Bauerwulf: The Unit Test Accelerator
The EliteForm team recently faced a tough problem, and perhaps you’ve experienced something similar. We’re currently amassing loads of athlete workout video for further refinement of our PowerTracker product. PowerTracker, in short, is a hardware/software solution that uses video to analyze an athlete’s form in real time at the rack. This provides never-before-seen athletic analysis. It’s magic. It’s math. It’s processor-intensive. And it requires A LOT of time to test.
When it was time to test our latest code to see how our changes affected the accuracy of the software, we ran a unit test suite against all of our video. During the test, video is processed nearly in real time at roughly 30 frames per second. You can imagine the developer unhappiness that comes with a unit test that runs 24 hours due to the 24 hours of workout video the code is being tested against. Luckily, we were able to alleviate this problem via parallelization and cluster computing.
We commandeered a bookshelf from Doug’s desk, a massive Ethernet switch, and several off-the-shelf (now discontinued) Dell Zinos to create what we believe is the world’s first Bauerwulf cluster. Perhaps you’ve heard of a Beowulf cluster, a computing cluster created from commodity hardware. A Bauerwulf cluster is very much like a Beowulf cluster, but is named after somebody with the last name “Bauer” (hint: me).

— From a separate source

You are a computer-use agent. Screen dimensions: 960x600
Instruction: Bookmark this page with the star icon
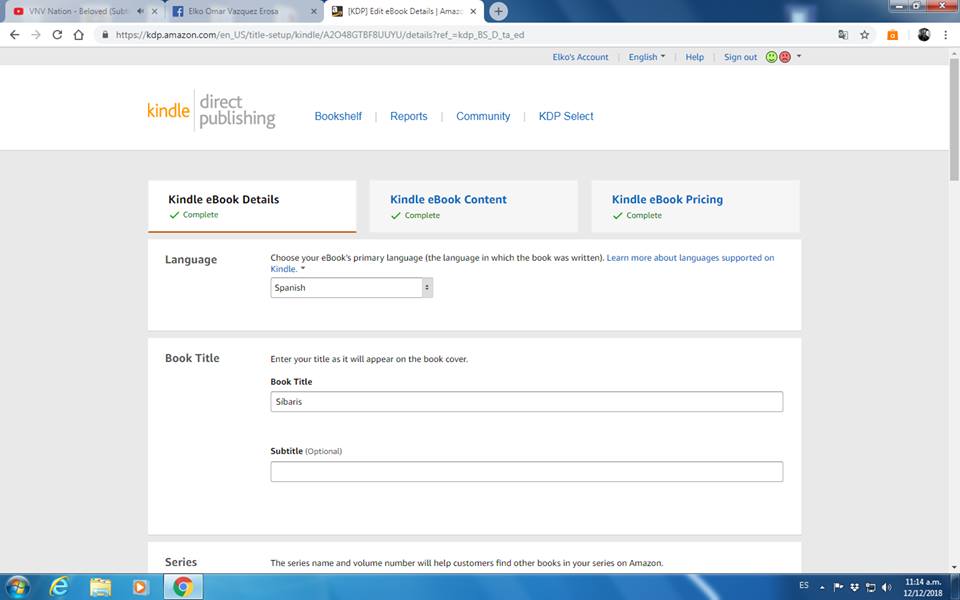[865, 34]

Bauerwulf runs the Microsoft Windows Server 2008 High Performance Computing Edition (HPC Server) operating system, which provides us super-easy cluster setup, node management, and job scheduling. We investigated a few open-source solutions for job scheduling before thinking, “surely Microsoft has something for this,” and stumbling upon this golden egg.
HPC Server is a joy to use and develop for, and it beats the pants off open-source alternatives this team has used in the past. One missing feature from HPC Server today is Hadoop support, though Microsoft has recently adopted Hadoop as its “big data” platform for the future; we’re looking forward to seeing what happens with that.
HPC Server also provides a straightforward API, which we’ve leveraged for our needs. We wrote a simple program to schedule a job, which HPC Server executes across several nodes. Each node gets one video per core, and when it’s finished, another video is provided. Results are written back to the database. Before we built Bauerwulf, we’d run a test against roughly four hours of video. Since the test executes in real time, it would take about four hours to run. The same test performed by Bauerwulf completes in about 20 minutes.
We also had some fun and built our own cluster monitor. This displays all the cores in the cluster and their status (available and busy). It even comes complete with sound effects that fire when jobs are completed.
In a testament to how easy it is to use HPC Server, Bauerwulf became fully-functional in about two weeks as an after-hours project for a few of us. Since then, it has become the pride of EliteForm. We’re beginning to put it to work in other, more advanced ways. Nothing we can mention yet, but look for more magic in the future.